Boeing Co will raise production of 787 Dreamliner jets to 14 a month in 2019, Chief Executive Dennis Muilenberg said on Wednesday, reviving plans previously on hold due to a wobble in demand for wide-body jets. Boeing shares rose as much as 1.20 percent.
The increase in output from 12 a month comes as Boeing also voiced confidence that production rates for its older 777 have stopped falling and signals its faith in rebounding wide-body demand. “Based on existing backlog, we’re confirming now that we are going to build 14-a-month production rate in 2019,” Muilenberg told a Morgan Stanley conference.
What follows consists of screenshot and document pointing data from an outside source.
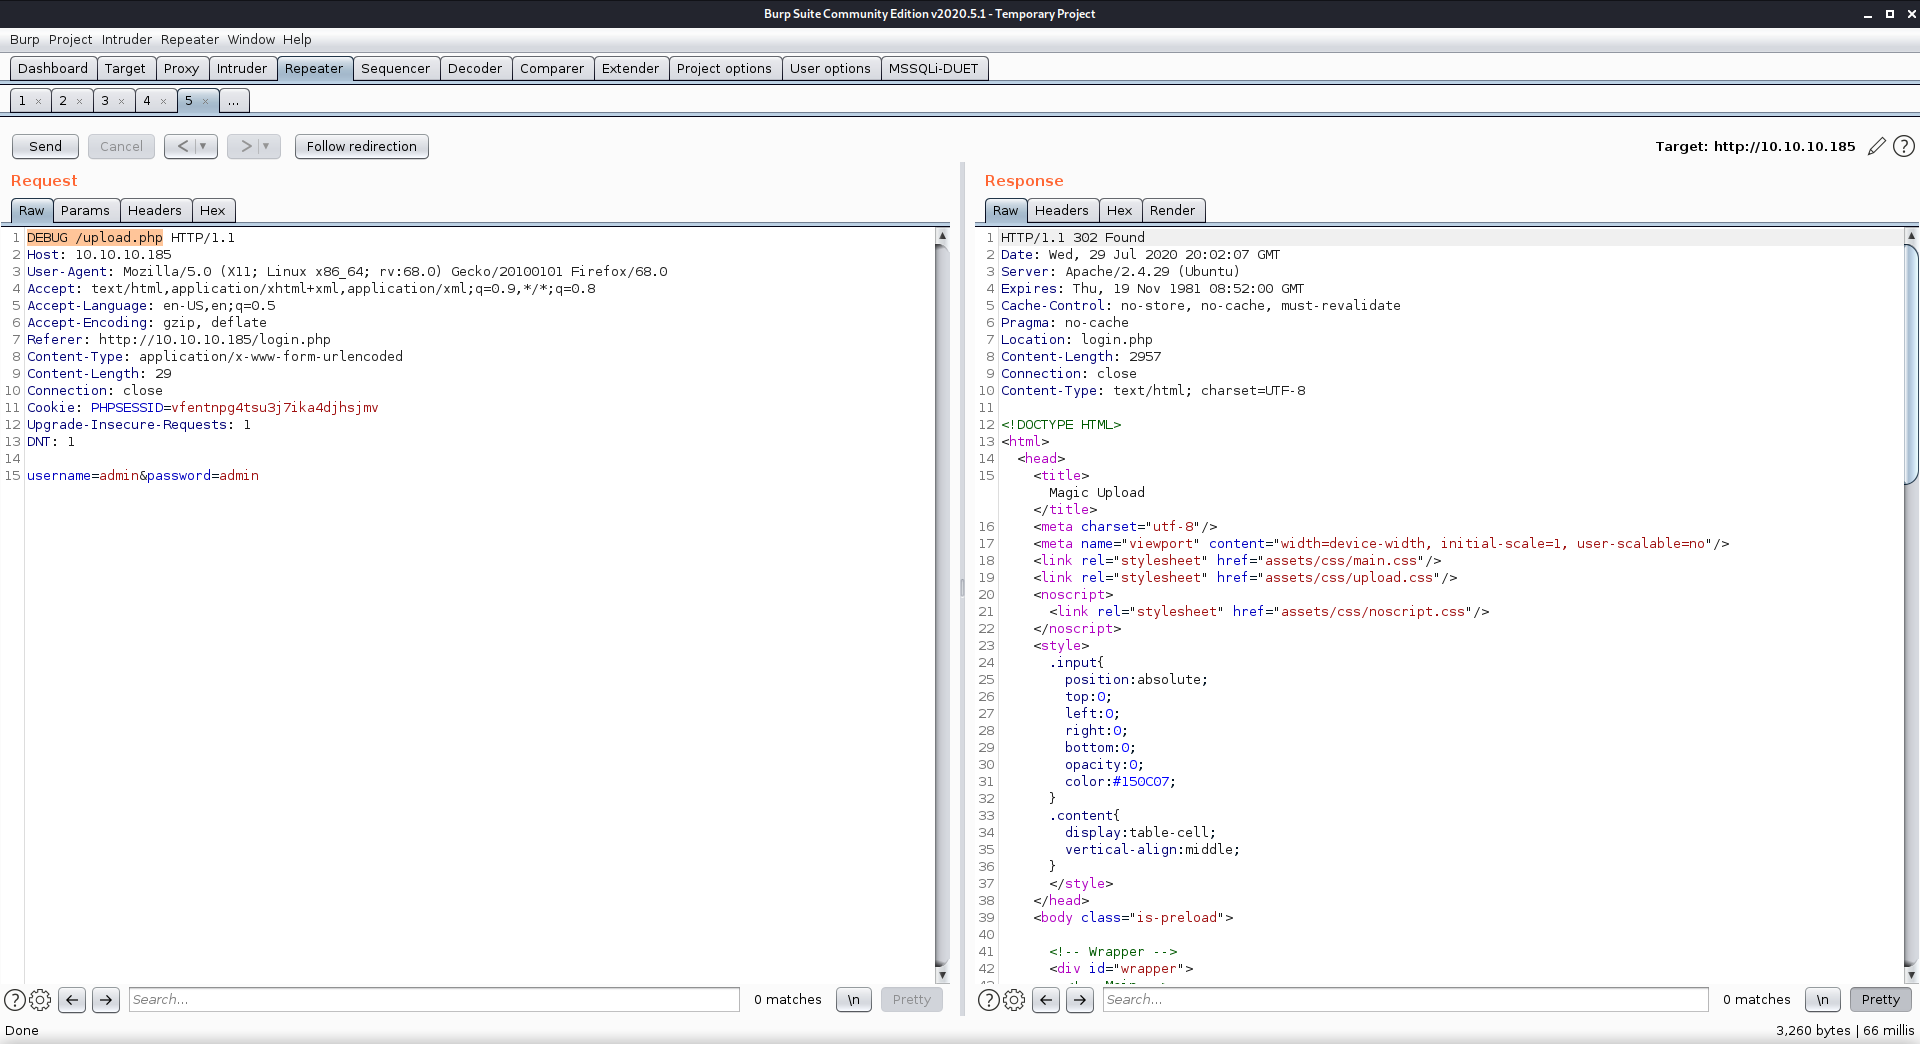Viewport: 1920px width, 1044px height.
Task: Open help via the question mark beside the target
Action: 1903,146
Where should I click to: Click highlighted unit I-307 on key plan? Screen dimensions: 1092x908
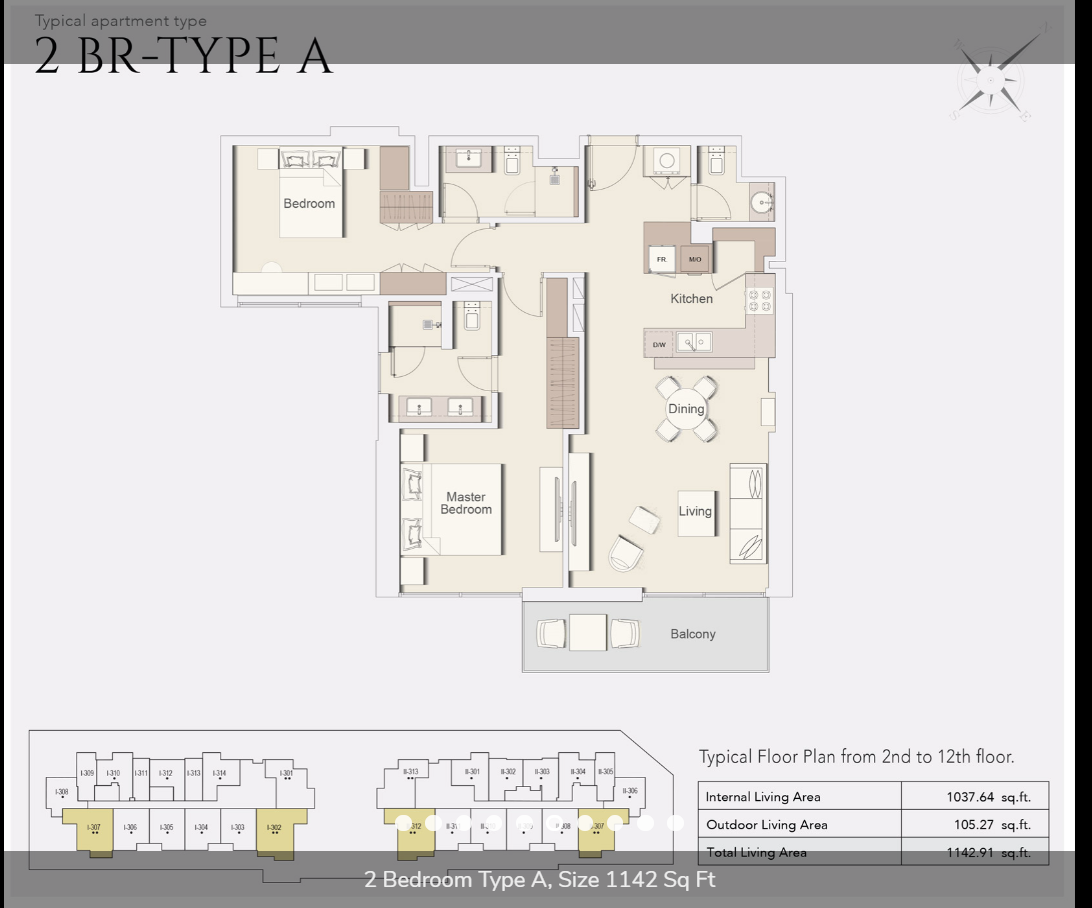[93, 830]
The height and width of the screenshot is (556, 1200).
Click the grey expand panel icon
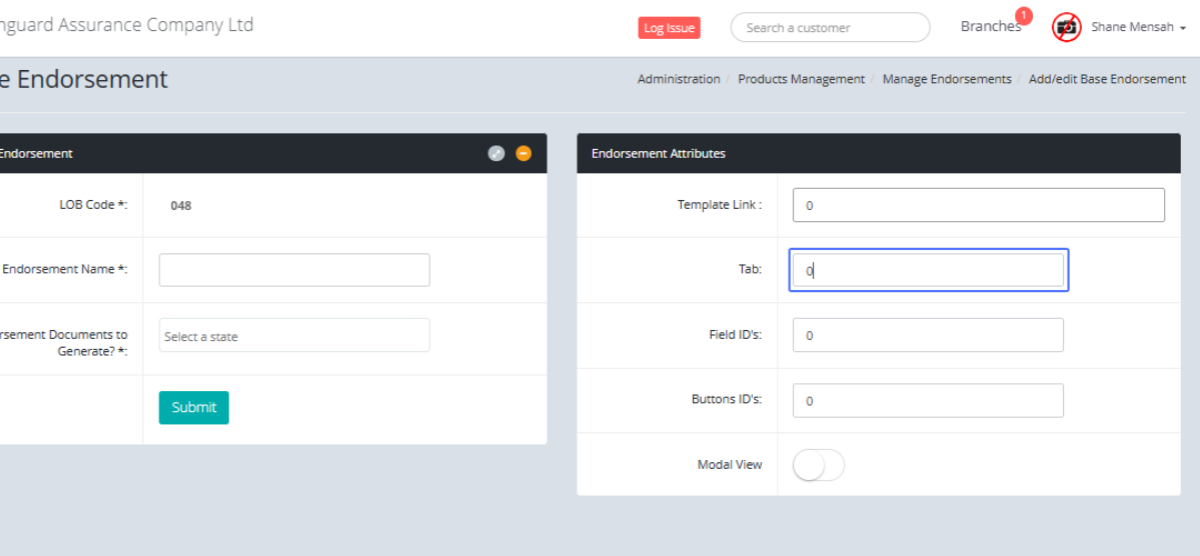click(x=496, y=153)
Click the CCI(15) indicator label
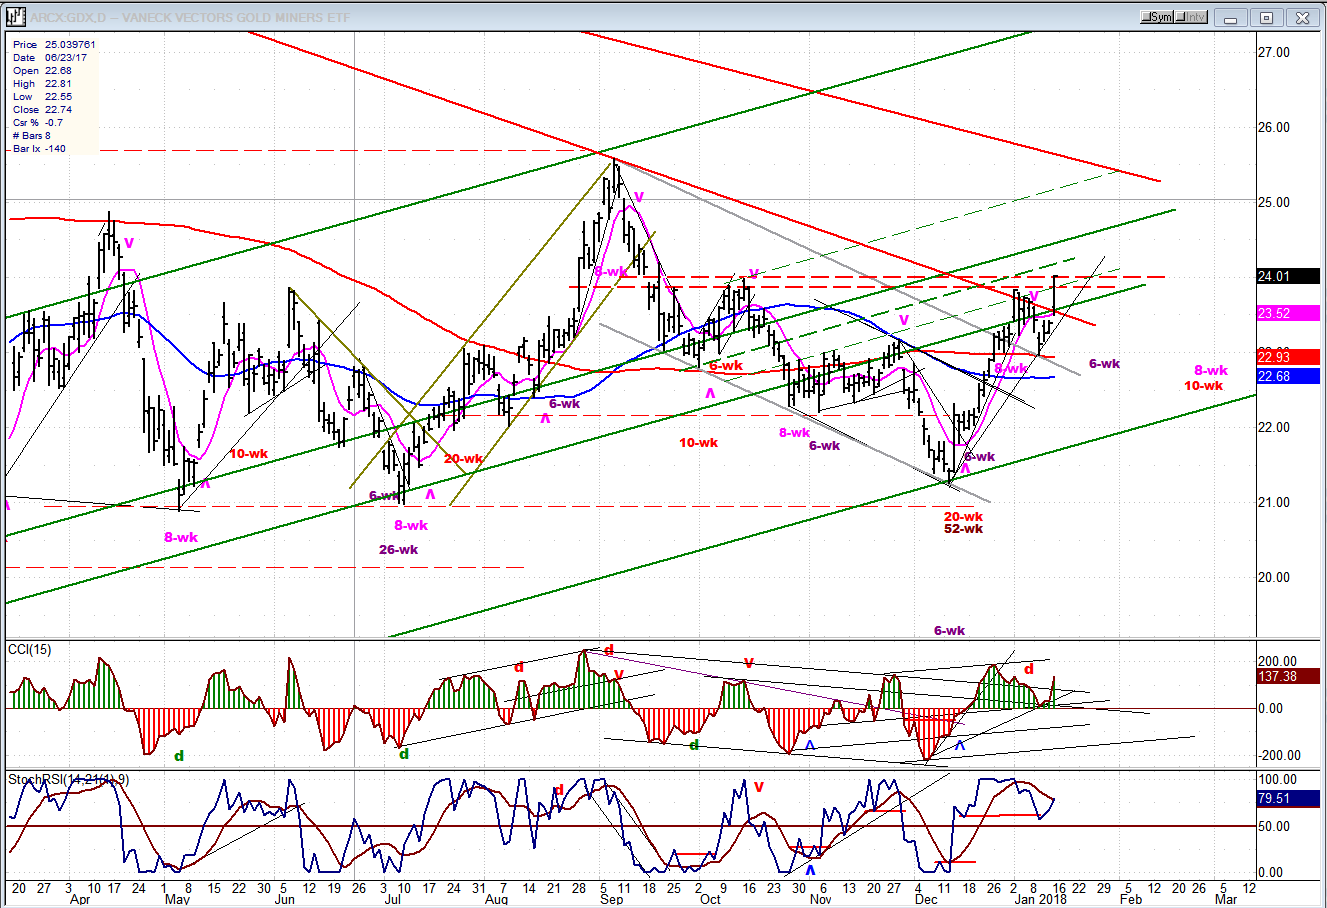 (x=29, y=650)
“We expect to add 100 airplanes to the 787 (accounting) block. That will factor in to the financials and is accretive to our margins.” Boeing earlier struck a preliminary deal to sell eight 787s to Malaysia Airlines..
Muilenberg said Boeing had also just grabbed an order for six 777 aircraft, whose output has been slowing as Boeing prepares to introduce an upgraded model from 2020.
The order, to be announced on Thursday, increases Boeing’s confidence about filling remaining production slots during the transition to the new 777X, he said.
“So I think the production plan we laid in place for the 777 represents the floor and we still have some work to do to fill in the remaining skyline, but we’re closing in on it rapidly.” Asked about future developments, Muilenberg suggested a decision on whether to launch a new “middle of the market” jet could come within the next year.
“It’s going to driven on closing the business case, so it’s not an imminent decision,” he said.
“But if you think about an airplane that would have to enter service in the 2024-2025 timeframe, we’ll be getting into the front end of that decision process over the next year or so.” As Boeing expands its reach into services, the proposed mid-market airplane, which industry sources say would carry some 220 to 260 people, will be designed from the outset to support higher-margin aftermarket services. Muilenberg said Boeing could bring more activities in-house after setting up an Avionics business. That too is meant to support future services revenues, rather than just parts manufacturing.
“There’s a handful of these vertical areas that we want to invest in. We don’t need to be vertical everywhere…but where we need some targeted vertical capability, we’re going to invest to build that out,” Muilenberg said.